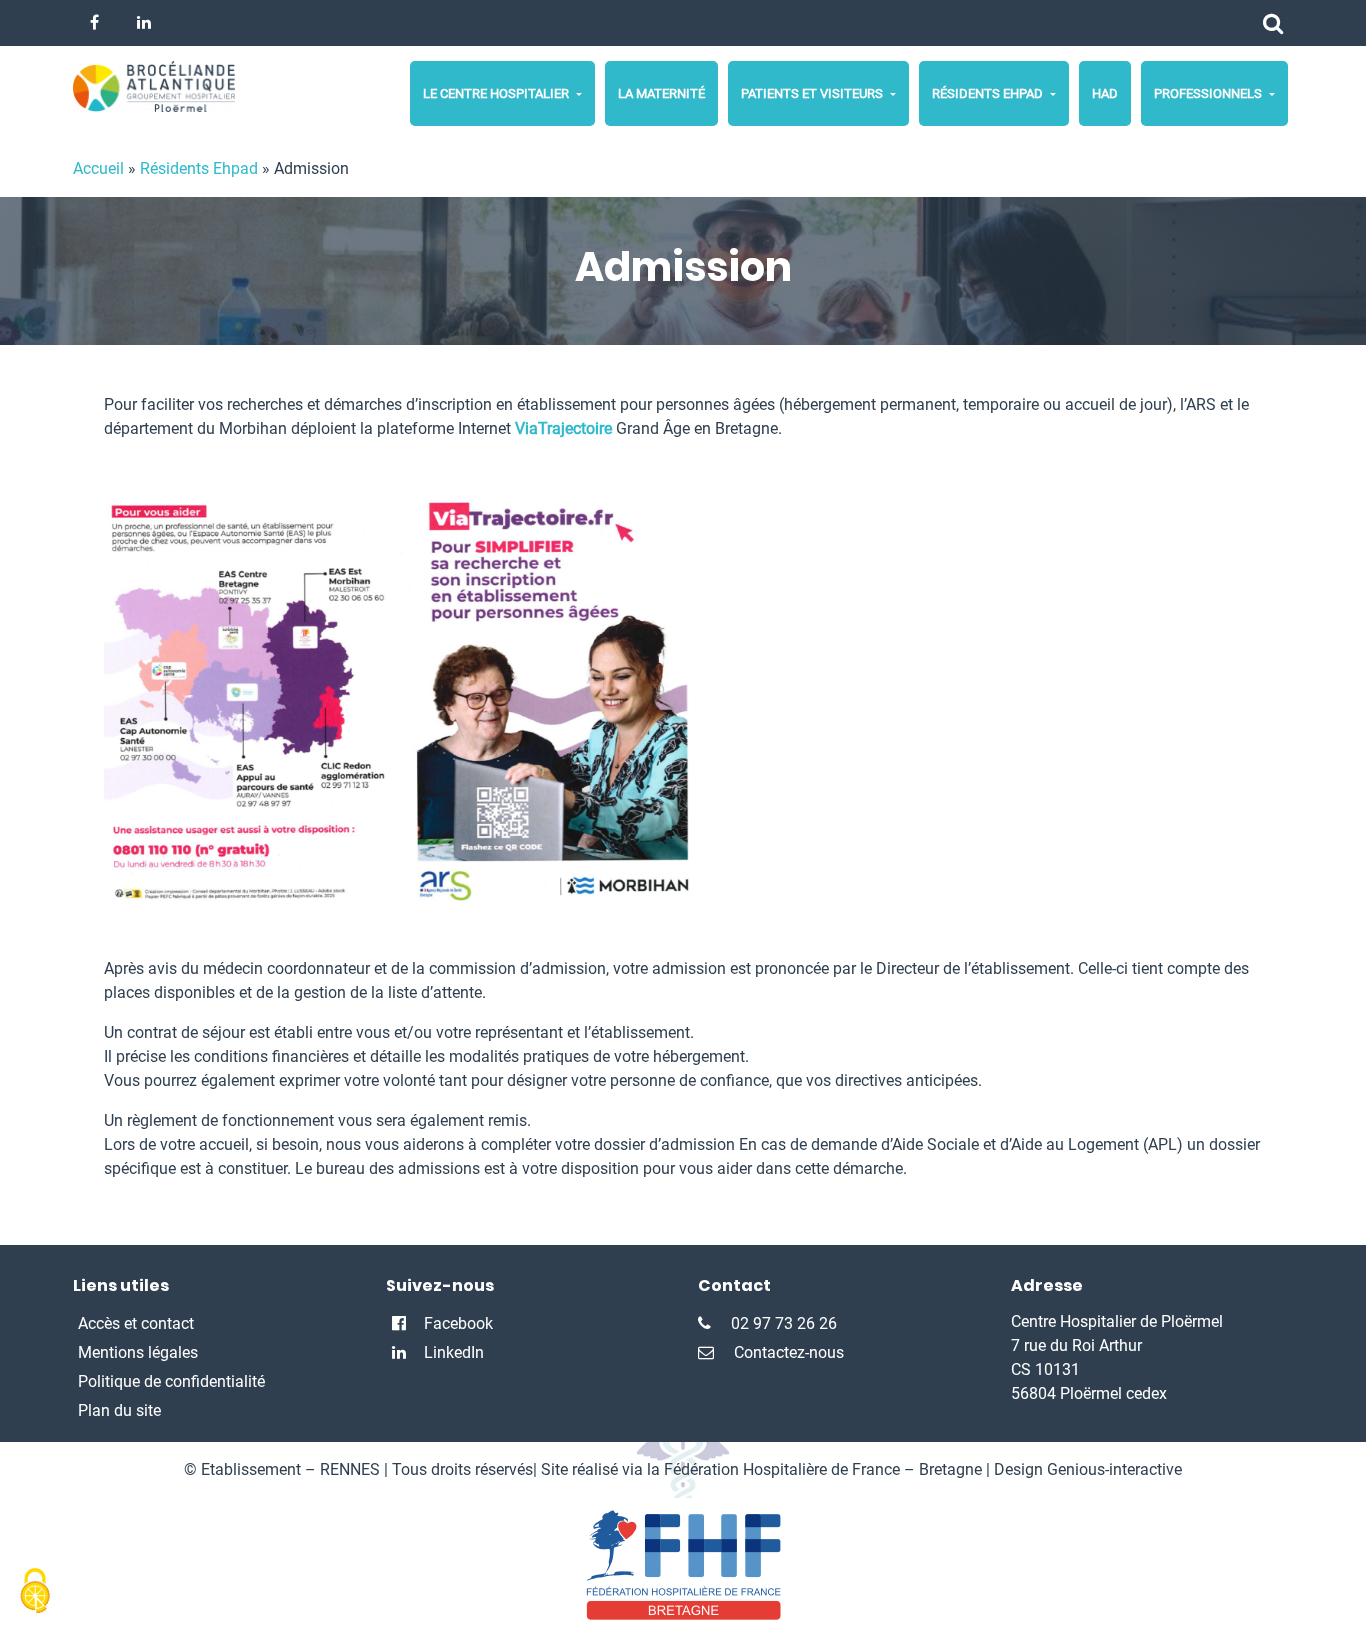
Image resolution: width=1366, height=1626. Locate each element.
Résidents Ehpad (989, 93)
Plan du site (119, 1410)
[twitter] (94, 23)
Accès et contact (136, 1323)
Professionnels (1209, 93)
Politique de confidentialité (171, 1381)
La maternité (661, 93)
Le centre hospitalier (497, 93)
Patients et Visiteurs (813, 93)
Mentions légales (138, 1352)
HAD (1105, 93)
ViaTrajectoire (563, 428)
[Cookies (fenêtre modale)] (35, 1592)
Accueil (98, 168)
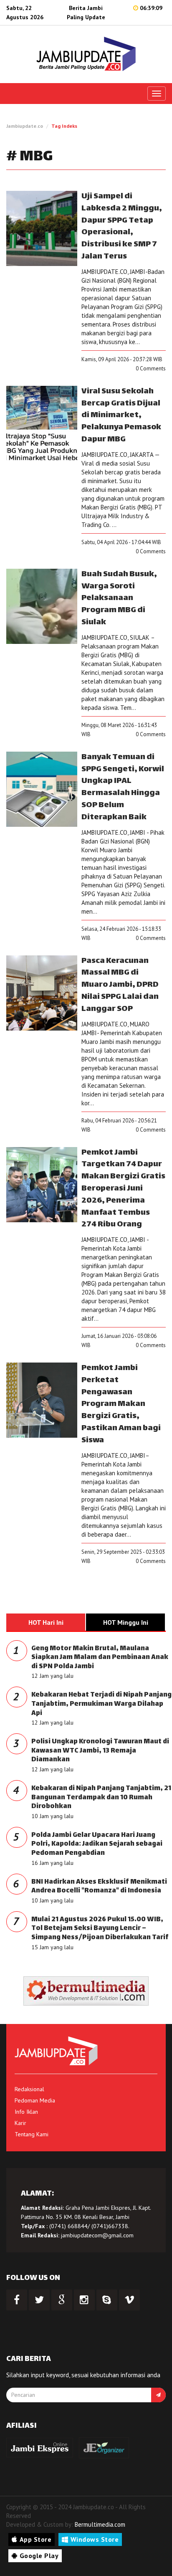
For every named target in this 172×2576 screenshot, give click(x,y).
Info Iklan (26, 2111)
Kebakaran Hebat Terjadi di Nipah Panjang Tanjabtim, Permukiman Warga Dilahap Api (101, 1704)
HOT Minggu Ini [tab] (125, 1622)
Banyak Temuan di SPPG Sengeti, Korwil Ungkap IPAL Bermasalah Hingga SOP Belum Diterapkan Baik (122, 787)
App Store (36, 2539)
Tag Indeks (64, 126)
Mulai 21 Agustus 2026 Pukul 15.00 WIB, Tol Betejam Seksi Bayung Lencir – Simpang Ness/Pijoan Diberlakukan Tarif (100, 1929)
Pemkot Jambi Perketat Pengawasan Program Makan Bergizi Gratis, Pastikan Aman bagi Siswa (121, 1404)
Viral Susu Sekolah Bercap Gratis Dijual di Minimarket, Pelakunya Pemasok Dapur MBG (121, 415)
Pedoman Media (35, 2100)
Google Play (39, 2555)
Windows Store (95, 2539)
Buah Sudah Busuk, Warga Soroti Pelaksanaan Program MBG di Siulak (119, 598)
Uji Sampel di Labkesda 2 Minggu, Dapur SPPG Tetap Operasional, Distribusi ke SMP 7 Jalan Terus (121, 226)
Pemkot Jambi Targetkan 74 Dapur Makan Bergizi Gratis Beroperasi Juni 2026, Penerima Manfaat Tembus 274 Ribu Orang (123, 1188)
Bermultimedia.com (100, 2524)
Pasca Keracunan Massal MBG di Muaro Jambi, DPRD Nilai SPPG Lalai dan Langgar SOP (120, 985)
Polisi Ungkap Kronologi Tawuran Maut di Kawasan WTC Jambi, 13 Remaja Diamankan (100, 1751)
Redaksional (29, 2089)
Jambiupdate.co (24, 126)
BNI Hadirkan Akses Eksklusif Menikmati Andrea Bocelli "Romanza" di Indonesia (99, 1886)
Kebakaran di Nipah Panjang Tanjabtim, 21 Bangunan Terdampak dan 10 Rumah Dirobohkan (101, 1798)
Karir (20, 2123)
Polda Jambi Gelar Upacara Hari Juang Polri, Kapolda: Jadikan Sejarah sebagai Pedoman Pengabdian (96, 1844)
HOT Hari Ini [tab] (45, 1622)
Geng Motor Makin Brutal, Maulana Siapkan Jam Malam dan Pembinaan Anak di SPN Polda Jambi (99, 1658)
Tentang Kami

### About this task
Please show every line above that includes the word "Minggu".

### Expected answer
HOT Minggu Ini [tab] (125, 1622)
Uji Sampel di Labkesda 2 Minggu, Dapur SPPG Tetap Operasional, Distribusi ke SMP 7 Jalan Terus (121, 226)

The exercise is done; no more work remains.